Given records:
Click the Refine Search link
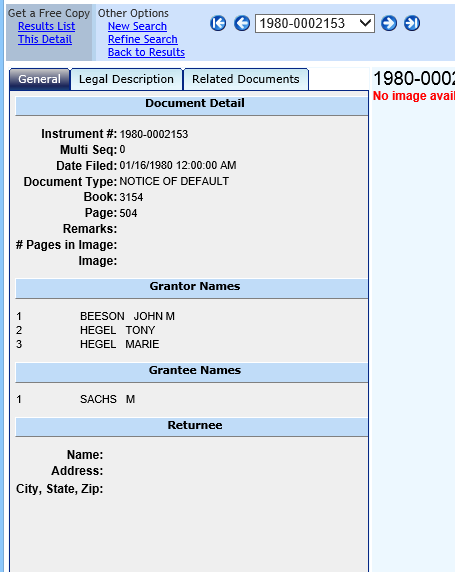 click(143, 39)
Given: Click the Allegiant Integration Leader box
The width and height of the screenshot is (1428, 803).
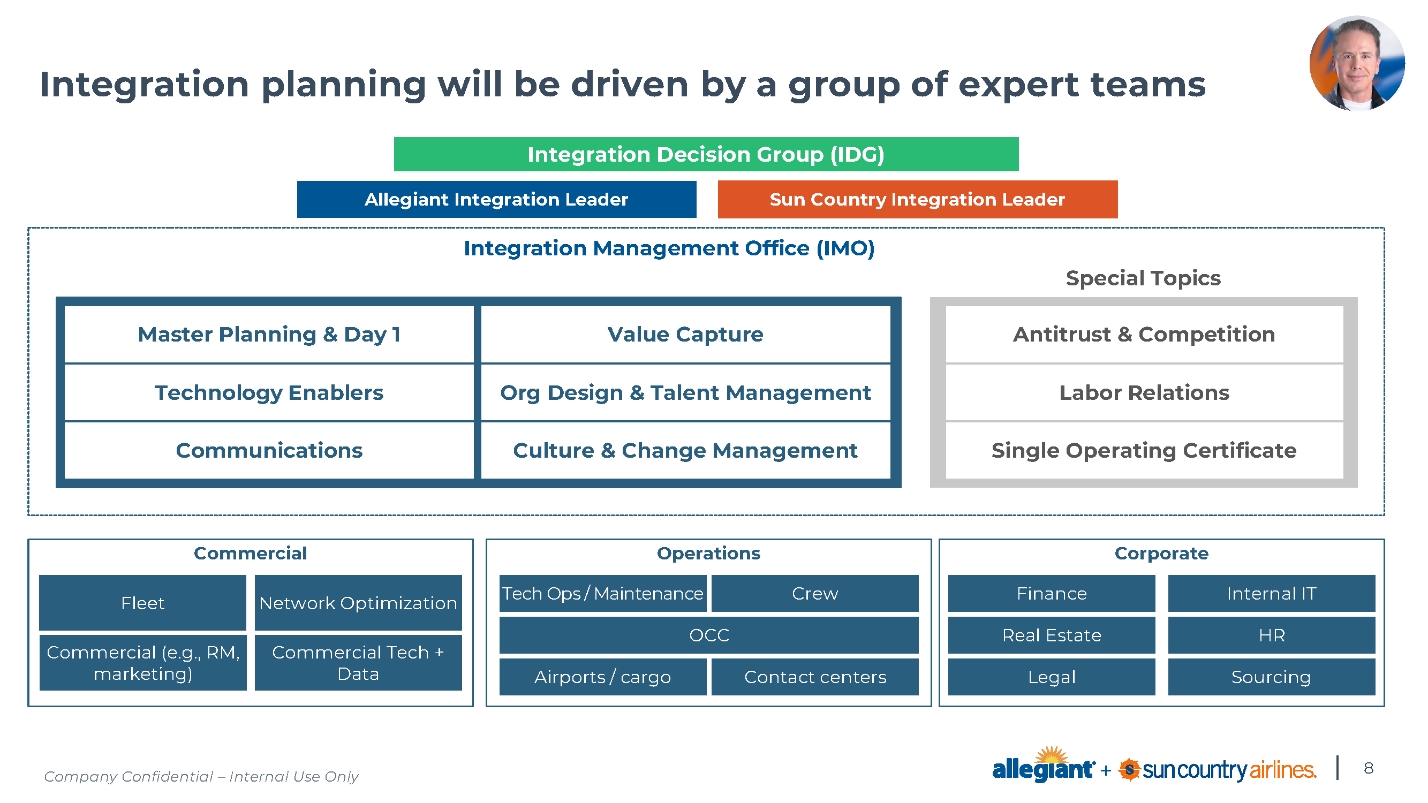Looking at the screenshot, I should [496, 199].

Directions for this task:
Reproduce only the lines from the line with "Given: Click the" to the end of the entries. Keep both ends, copy them exactly, and omit every picture.

Output for this task:
Given: Click the Allegiant Integration Leader box
The width and height of the screenshot is (1428, 803).
Looking at the screenshot, I should [496, 199].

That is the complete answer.